→ **PASSAGE PROVIDED**:
* start *

Terps men’s basketball columnist
A group of reporters watched as Caleb Rowe walked into the visiting team’s media room at Alumni Stadium on Saturday afternoon. There was no noticeable limp, no injury concern.
It didn’t matter he was the last remaining healthy quarterback on a Terrapins football team that had already lost three to season-ending injuries. It didn’t matter his team had just lost, 20-17, at Boston College. Based on his comments after the game, he just seemed excited to have a chance to be on the field.
“I wasn’t really thinking, ‘Don’t get hurt, don’t get hurt,’” Rowe said Saturday. “I was just out there having fun and playing my game.”
He didn’t know then he had torn his ACL on the Terps’ second-to-last play of the game. He didn’t know then his season was already over. But when he woke up with soreness in his knee the next morning and underwent an MRI, Rowe learned he would be the team’s fourth quarterback to miss the rest of the season due to injury.
It’s almost unfathomable. It’s nearly impossible to believe. The Terps started the season with four healthy quarterback options. After Rowe’s injury, they have none left. C.J. Brown tore his ACL in the preseason, Perry Hills tore his ACL in the Terps’ loss to N.C. State on Oct. 20 and Devin Burns suffered a Lisfranc injury in the same game.
Randy Edsall is in his 13th season as a head coach, and he’s never seen anything like this before. In fact, there are probably very few people in football who have.
After eight games, the Terps have more torn ACLs on the sideline than they do active quarterbacks.
“We’ve gotten some bad luck,” Edsall said Sunday. “That’s all I can think of.”
“Bad luck” might not be a strong enough description for what’s happened to the Terps at quarterback this season. To go through two, maybe three quarterbacks in a season due to poor play or injury isn’t abnormal. But to lose four for the season — three in one week — to devastating injuries? It’s unheard of.

* end *

→ **DATA PROVIDED**:
* start *

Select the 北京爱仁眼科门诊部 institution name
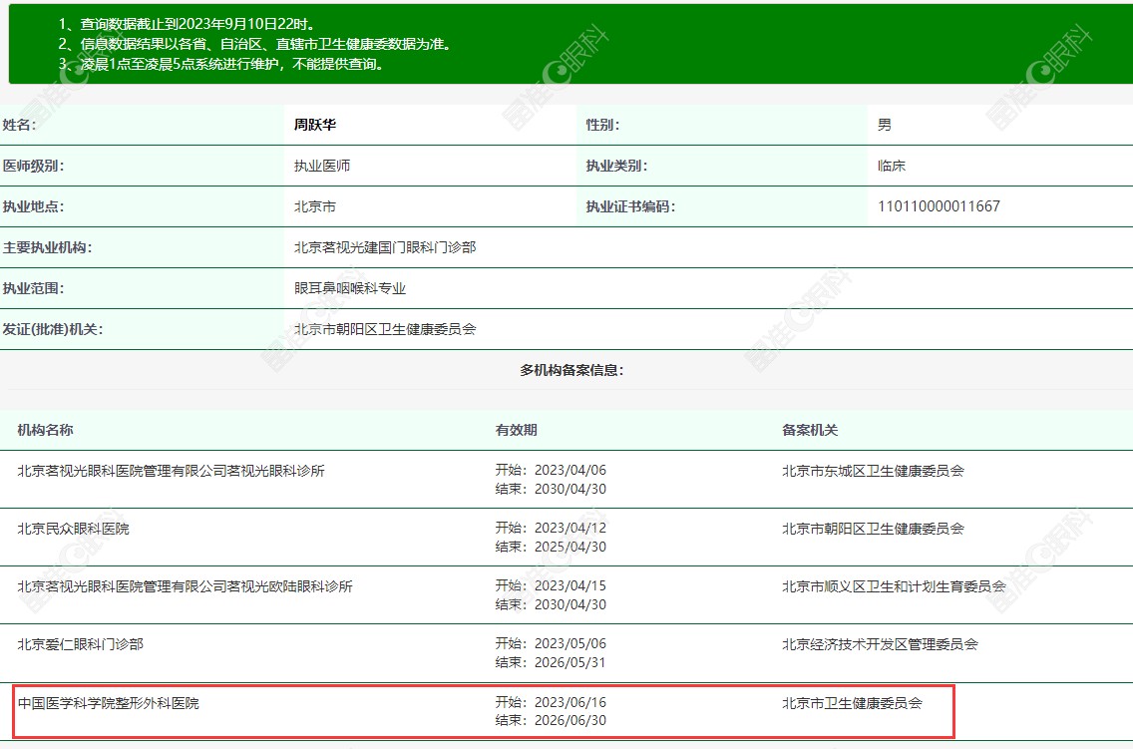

* end *

→ **THE TASK**:
Copy the column on the Terps' quarterback injuries from "It’s almost unfathomable." to "the same game.", putting "hard to grasp" in place of "unfathomable".

→ **COMPLETE OUTPUT**:
It’s almost hard to grasp. It’s nearly impossible to believe. The Terps started the season with four healthy quarterback options. After Rowe’s injury, they have none left. C.J. Brown tore his ACL in the preseason, Perry Hills tore his ACL in the Terps’ loss to N.C. State on Oct. 20 and Devin Burns suffered a Lisfranc injury in the same game.